Insgesamt müssen die Ergebnisse wegen der relativ geringen Gruppengröße zurückhaltend bewertet werden. Die Datenanalyse ergab, dass das Ausmaß der DSS-Erhöhung geringer war als in den Erstpublikationen beschrieben [1], [2], allerdings wurden die Messungen damals mit schmalbandigeren Geräuschen durchgeführt. Zudem zeigte sich, dass im Hochfrequenzbereich deutlich höhere DSS-Werte zu beobachten waren, als dies für den Tieffrequenzbereich der Fall war, was mit den Erstpublikationen zu DSS [1], [2] übereinstimmt. Allerdings trifft dies nicht nur für die AVWS-Gruppe, sondern auch für die Kontrollgruppe zu. Signifikante Gruppenunterschiede zwischen der AVWS- und der Kontrollgruppe ergaben sich in unserer Studie weder für die Tieffrequenz-DSS, noch für die Hochfrequenz-DSS. Insgesamt sind von der Ermittlung der SR-Schwellendifferenzen zwischen Sinus- und Geräuschstimulation für die AVWS-Diagnostik keine entscheidenden Vorteile zu erwarten.
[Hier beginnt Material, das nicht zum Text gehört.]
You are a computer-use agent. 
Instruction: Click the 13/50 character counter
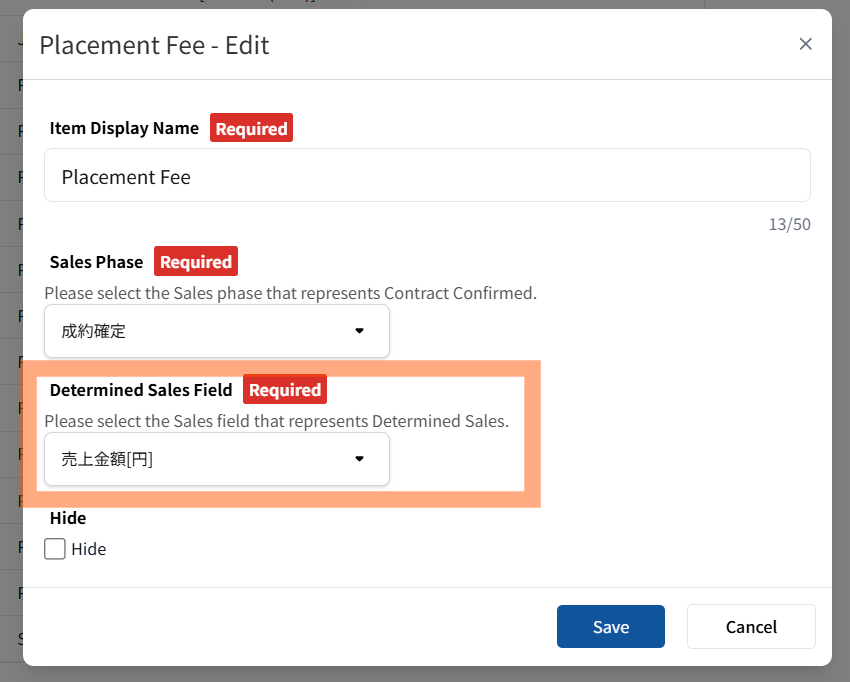pos(789,224)
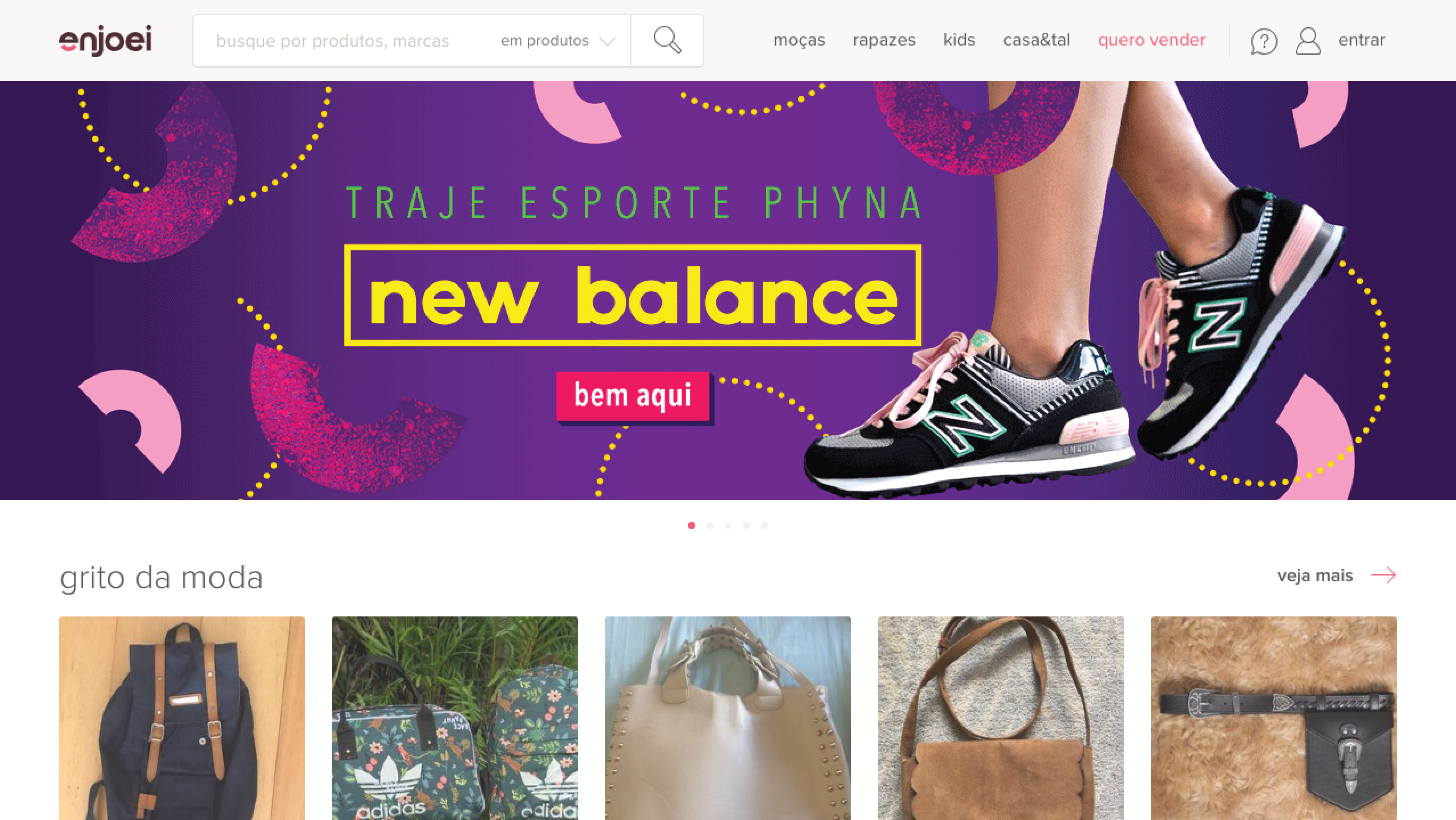The height and width of the screenshot is (820, 1456).
Task: Open the help question mark icon
Action: (x=1264, y=41)
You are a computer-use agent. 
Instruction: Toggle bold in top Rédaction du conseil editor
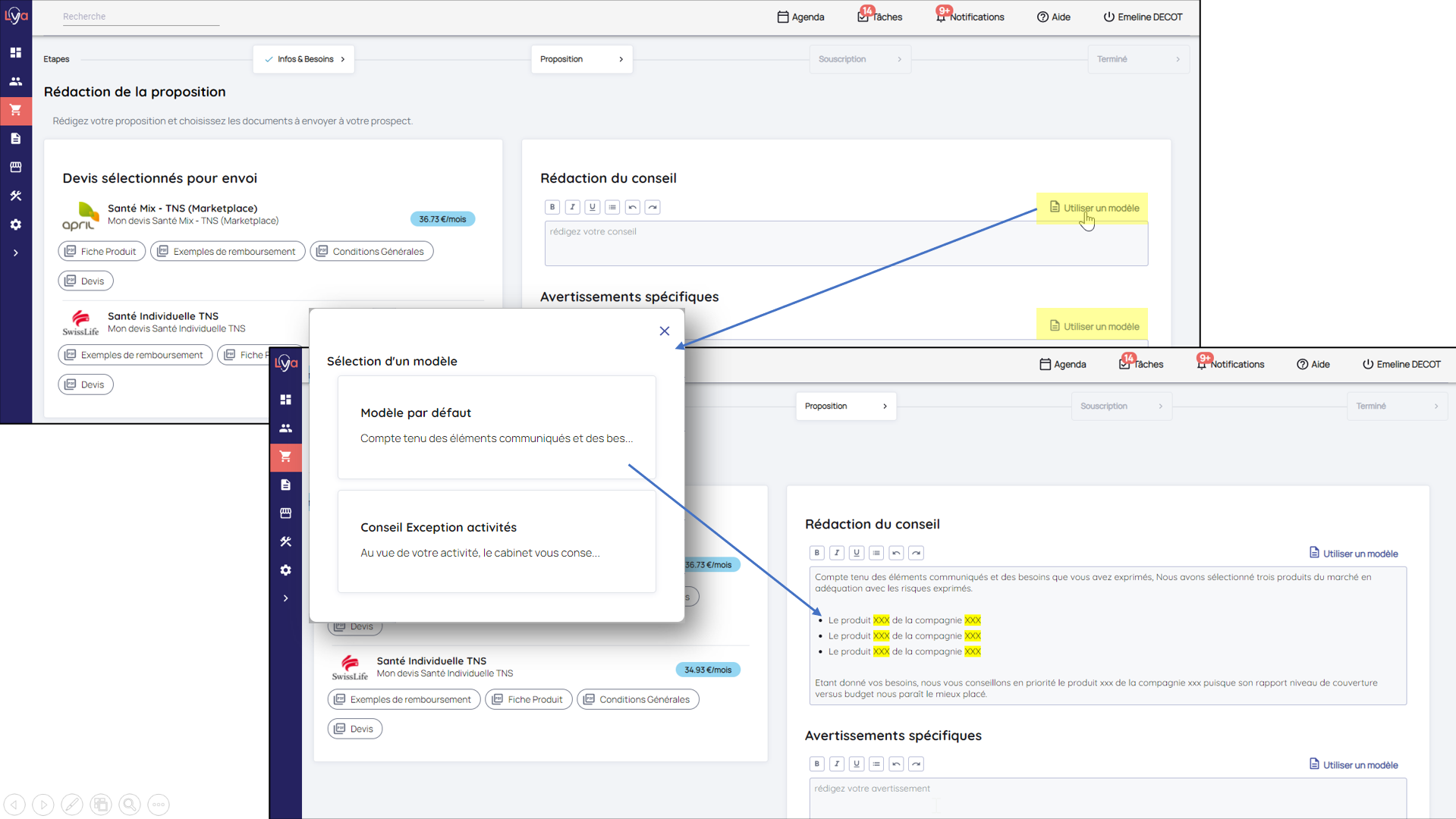coord(552,207)
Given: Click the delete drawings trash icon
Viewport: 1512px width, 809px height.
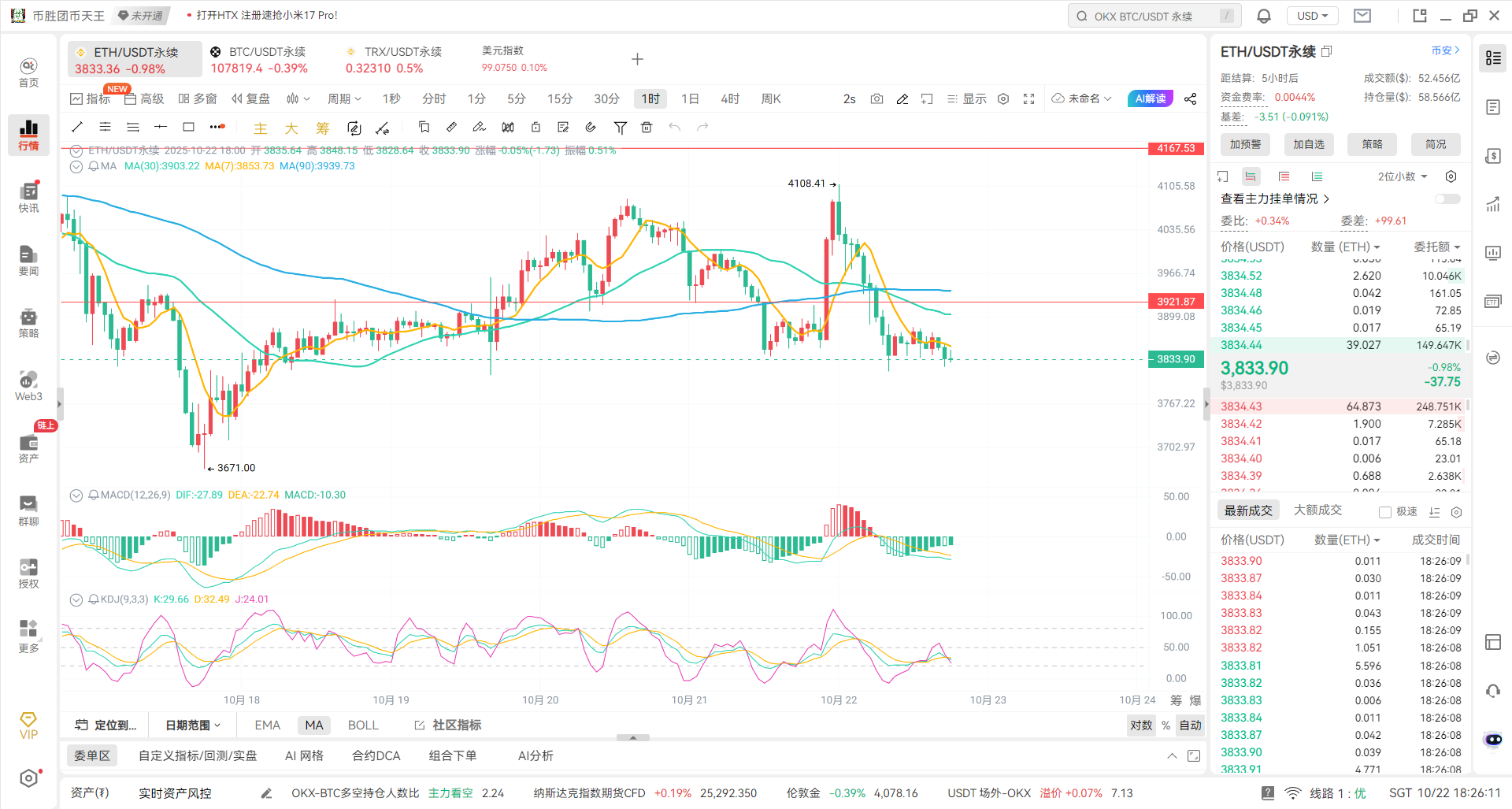Looking at the screenshot, I should pos(647,127).
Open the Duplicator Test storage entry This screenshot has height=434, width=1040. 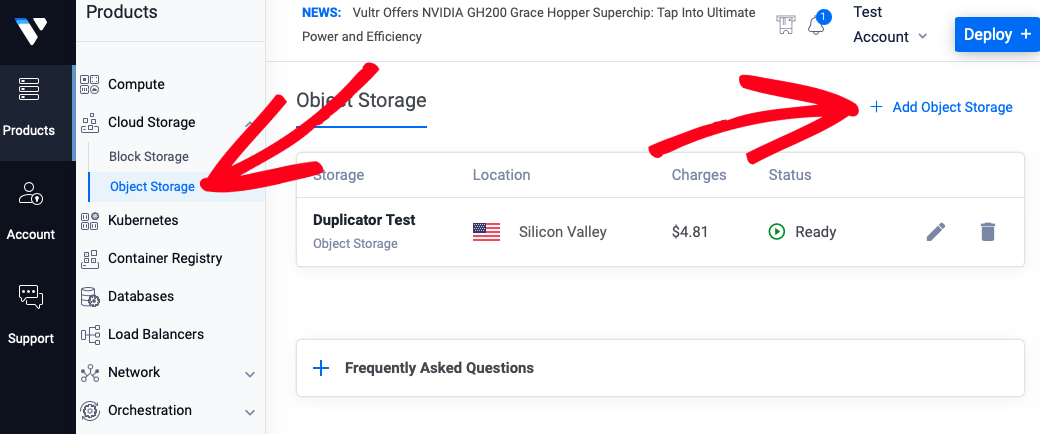tap(364, 220)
Verglichen mit der Kontrollgruppe lagen die SR-Schwellen in der AVWS-Gruppe nur geringfügig höher als in der Kontrollgruppe, z. T. waren manche kontralaterale SR-Schwellen in der AVWS-Gruppe sogar niedriger als in der Kontrollgruppe. Signifikante Gruppendifferenzen waren ipsilateral lediglich bei 500 Hz und 4 kHz nachweisbar sowie kontralateral bei 2 kHz. Die Gruppenunterschiede lagen allerdings mit unter 5 dB unterhalb der klinischen Nachweisgrenze. Der Nutzen der SR-Messung für die AVWS-Diagnostik muss kritisch hinterfragt werden, da ein zusätzlicher Informationsgewinn nicht zu erwarten ist. Analog gilt dies für Tiefpass- oder Hochpassgeräusche (ipsi- und kontralateral).

Teile dieser Arbeit entstanden im Rahmen der Dissertation von Frau Silke Kunze an der Medizinischen Fakultät der Ludwigs-Maximilians-Universität in München, in Vorbereitung [4].


Literatur

1.
Esser G, Schunicht R, Hockauf H. Diagnostik der Fehlhörigkeit bei Kindern. In: Mortier W, Hrsg. Moderne Diagnostik und Therapie bei Kindern. Berlin: Grosse; 1984. S. 94-8.
2.
Esser G. Zentrale Hör- und Wahrnehmungsstörungen. In: Plath P, Hrsg. Geers-Schriftenreihe Zentrale Hörstörungen, Band 10. Essen: Geers Stiftung; 1994. S. 11-33.
3.
Nickisch A, Heuckmann C, Burger T. Münchner Auditiver Screeningtest für Verarbeitungs- und Wahrnehmungsstörungen (MAUS). Laryngo-Rhino-Otologie. 2006;85:253-9.
4.
Kunze S. Richtungshörvermögen und Stapediusreflexe von Kindern mit Auditiven Verarbeitungs- und Wahrnehmungsstörungen. Dissertation in Vorbereitung an der Medizinischen Fakultät der Ludwigs-Maximilians-Universität München; 2007.